El Palacio de Buckingham desmintió categóricamente los señalamientos realizados por Charles Spencer, hermano de la difunta princesa Diana, quien afirmó en su más reciente obra que el rey Carlos III declaró que su exesposa sería olvidada rápidamente tras su fallecimiento en 1997.
En el texto titulado Swan Song: Diana, My Sister, el noveno conde Spencer rememora los momentos posteriores al accidente automovilístico en París. En sus páginas sostiene que discutió con el monarca sobre la participación de los príncipes Guillermo y Enrique en la procesión fúnebre, asegurando además que el rey mostró desprecio hacia Diana. Ante estas aseveraciones, la casa real emitió una postura oficial en la que señaló que el dolor provocado por la pérdida familiar puede distorsionar los recuerdos y el juicio con el paso de los años, una reacción calificada por analistas como inusualmente firme.
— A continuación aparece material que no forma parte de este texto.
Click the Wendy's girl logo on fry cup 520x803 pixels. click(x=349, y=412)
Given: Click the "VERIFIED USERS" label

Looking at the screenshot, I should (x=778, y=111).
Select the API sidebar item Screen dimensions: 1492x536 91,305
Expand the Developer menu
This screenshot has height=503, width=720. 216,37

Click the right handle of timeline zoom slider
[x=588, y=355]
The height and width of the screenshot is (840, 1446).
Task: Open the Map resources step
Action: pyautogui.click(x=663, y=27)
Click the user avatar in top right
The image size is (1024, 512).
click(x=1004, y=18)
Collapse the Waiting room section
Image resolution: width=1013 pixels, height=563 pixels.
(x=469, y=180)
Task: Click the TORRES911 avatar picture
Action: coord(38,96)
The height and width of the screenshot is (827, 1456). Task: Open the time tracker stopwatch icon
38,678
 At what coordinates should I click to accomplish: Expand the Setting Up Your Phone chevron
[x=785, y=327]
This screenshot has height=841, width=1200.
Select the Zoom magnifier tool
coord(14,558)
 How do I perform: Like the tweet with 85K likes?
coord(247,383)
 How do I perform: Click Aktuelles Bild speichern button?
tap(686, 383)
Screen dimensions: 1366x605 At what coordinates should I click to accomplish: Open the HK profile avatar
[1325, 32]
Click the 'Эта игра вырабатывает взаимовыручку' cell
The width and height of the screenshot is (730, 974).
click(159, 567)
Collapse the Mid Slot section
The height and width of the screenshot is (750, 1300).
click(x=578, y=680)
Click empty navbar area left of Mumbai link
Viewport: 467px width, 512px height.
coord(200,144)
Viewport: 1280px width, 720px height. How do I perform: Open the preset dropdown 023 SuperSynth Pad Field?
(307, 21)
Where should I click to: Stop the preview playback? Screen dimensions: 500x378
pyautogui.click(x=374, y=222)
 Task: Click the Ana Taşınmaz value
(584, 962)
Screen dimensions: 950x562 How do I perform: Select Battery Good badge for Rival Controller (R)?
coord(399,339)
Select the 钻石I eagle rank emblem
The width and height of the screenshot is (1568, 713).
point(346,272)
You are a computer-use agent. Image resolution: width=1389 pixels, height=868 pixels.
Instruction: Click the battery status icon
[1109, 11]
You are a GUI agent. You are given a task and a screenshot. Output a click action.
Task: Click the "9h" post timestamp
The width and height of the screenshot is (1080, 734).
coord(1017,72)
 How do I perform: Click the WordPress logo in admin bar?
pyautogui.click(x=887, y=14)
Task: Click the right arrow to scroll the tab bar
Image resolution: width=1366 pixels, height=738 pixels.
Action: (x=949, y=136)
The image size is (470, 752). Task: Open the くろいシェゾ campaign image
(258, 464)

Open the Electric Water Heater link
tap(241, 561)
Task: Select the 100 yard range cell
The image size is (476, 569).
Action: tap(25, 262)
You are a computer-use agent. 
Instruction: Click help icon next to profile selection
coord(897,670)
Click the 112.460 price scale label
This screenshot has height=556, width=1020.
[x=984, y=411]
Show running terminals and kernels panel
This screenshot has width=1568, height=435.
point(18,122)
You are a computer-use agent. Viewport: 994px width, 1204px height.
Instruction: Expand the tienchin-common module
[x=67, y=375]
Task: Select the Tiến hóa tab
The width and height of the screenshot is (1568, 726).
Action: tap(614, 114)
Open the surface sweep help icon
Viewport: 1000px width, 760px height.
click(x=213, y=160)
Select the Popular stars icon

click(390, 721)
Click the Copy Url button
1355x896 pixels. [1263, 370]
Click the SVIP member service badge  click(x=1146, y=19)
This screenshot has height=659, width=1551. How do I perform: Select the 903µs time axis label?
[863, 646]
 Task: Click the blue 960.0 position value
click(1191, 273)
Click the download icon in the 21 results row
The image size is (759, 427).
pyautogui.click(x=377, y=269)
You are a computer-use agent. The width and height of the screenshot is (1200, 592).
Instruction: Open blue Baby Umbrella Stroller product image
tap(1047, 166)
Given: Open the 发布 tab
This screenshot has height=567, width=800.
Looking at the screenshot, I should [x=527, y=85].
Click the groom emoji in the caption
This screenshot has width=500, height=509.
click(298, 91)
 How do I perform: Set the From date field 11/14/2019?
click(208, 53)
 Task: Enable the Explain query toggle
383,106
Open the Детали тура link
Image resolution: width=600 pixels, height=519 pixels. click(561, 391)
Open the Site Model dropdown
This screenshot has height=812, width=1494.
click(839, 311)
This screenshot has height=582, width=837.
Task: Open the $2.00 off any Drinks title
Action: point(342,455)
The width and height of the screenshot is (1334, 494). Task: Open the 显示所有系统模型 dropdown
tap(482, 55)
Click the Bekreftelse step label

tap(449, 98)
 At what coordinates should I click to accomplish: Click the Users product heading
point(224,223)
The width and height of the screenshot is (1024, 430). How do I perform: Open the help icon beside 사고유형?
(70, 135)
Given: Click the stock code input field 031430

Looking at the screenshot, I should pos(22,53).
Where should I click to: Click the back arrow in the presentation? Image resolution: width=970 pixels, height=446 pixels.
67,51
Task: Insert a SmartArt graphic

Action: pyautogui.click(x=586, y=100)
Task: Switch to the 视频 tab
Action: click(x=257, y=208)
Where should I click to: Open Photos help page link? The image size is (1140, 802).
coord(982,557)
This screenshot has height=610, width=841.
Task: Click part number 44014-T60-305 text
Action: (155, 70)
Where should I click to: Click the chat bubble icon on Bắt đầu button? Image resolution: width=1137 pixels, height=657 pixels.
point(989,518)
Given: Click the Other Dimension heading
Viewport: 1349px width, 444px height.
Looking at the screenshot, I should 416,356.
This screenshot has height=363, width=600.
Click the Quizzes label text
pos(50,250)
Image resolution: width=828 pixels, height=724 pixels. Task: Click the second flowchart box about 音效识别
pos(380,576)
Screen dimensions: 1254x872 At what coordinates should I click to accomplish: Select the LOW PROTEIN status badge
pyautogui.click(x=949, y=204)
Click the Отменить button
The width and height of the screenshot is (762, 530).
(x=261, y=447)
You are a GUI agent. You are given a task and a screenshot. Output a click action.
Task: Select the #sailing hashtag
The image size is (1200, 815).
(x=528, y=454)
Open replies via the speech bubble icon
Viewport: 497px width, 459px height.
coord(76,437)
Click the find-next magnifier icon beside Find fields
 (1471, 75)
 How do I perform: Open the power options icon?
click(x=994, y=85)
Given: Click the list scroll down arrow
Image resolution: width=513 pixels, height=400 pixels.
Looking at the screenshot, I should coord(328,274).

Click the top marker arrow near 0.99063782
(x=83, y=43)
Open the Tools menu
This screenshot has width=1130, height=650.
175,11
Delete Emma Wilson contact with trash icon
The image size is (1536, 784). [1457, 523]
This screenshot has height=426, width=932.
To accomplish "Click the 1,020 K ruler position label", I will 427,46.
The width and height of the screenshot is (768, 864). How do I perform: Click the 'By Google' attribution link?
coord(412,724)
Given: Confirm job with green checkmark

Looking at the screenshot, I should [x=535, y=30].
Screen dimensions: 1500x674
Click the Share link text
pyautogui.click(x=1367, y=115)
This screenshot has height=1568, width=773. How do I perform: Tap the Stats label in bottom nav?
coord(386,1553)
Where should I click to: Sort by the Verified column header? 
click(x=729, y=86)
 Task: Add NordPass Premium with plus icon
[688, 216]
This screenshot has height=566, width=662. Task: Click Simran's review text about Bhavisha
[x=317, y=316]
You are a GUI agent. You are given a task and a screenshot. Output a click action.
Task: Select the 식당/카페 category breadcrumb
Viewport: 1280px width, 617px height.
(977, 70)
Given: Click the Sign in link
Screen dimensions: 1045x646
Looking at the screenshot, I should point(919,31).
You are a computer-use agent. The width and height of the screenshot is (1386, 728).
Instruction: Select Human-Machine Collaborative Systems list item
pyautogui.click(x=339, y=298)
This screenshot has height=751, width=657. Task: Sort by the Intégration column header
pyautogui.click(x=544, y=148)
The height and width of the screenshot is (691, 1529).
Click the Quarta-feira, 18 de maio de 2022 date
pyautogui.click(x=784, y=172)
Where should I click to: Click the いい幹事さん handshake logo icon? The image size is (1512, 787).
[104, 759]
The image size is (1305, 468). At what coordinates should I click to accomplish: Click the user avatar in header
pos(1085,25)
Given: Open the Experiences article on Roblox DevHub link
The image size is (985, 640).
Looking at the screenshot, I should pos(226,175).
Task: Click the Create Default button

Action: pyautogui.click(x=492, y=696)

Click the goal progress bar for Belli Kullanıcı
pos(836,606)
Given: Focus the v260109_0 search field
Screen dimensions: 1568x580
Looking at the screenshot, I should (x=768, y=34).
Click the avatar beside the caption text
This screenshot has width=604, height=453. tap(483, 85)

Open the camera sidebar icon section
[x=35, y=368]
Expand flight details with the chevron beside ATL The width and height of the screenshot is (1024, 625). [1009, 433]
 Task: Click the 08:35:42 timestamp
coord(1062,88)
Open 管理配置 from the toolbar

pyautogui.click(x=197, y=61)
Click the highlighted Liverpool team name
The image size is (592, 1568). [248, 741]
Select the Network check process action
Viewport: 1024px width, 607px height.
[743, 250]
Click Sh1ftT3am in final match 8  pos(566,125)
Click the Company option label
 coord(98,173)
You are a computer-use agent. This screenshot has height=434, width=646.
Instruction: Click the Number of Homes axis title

El distanciamiento entre ambas familias persiste desde el funeral de la princesa, periodo en el que el propio Spencer prometió que la familia materna resguardaría el legado de los jóvenes herederos. Especialistas en historia y realeza han cuestionado la publicación de estos pasajes al reabrir pasajes dolorosos de la historia familiar, al tiempo que consideran que las tensiones entre la dinastía Spencer y la Corona difícilmente se resolverán en el corto plazo.